ROLE OF TUMOR NECROSIS FACTOR-?ETA (TNF-?) IN GASTRIC CANCER: SINGLE NUCLEOTIDE POLYMORPHISMS ANALYSIS-AN IN-SILICO STUDY

Abstract

Tumor necrosis factor-beta is also called lymphotoxin-alpha. The objective of this study was to identify non-synonymous SNPs of TNF-beta and their association with gastric cancer using computational analysis. For this purpose, different online tools like SIFT, Polyphen, Polyphen-2, fuNTRp, SNAP2 (to identify pathogenic SNPs), SNP&GO, PhD-SNP, PredictSNP, MAPP, SNAP, MetaSNP, PANTHER (disease associated SNPs), Mu-Pro, I-Mutant, and CONSURF (to check protein stability) were used. Post-translational modifications (PTMs) were detected by Musitedeep, Protein secondary structure by SOPMA, and Protein to protein interaction by STRING. Three SNPs having rsIDs (rs1325992410, rs1290487566, and rs769344065) showing mutations on Y110C, G117E, and G170R, respectively found to be completely deleterious.
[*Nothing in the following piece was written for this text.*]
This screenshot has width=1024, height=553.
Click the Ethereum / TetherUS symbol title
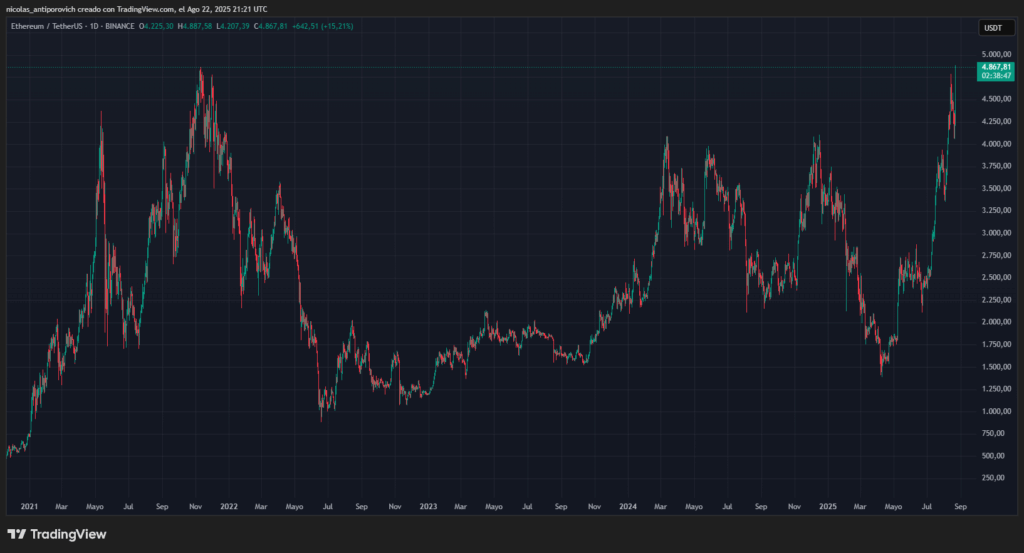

The PTMs found were phosphorylation at amino acid number 2 and 128; palmitoylation at number 13; pyrrolidone carboxylic acid at number 33 and glycosylation at number 41 and 46. The protein secondary structure consisted of alpha helix (18.54%), extended strand (29.27%), beta turn as 6.83% and random coil (45.37%). Protein-protein interaction analyses revealed that it has strong interaction with Mitogen Activated Protein (MAP) kinase (MAP3K14). Based on these results, it is concluded that these three SNPs found in TNF-B are involved in gastric cancer.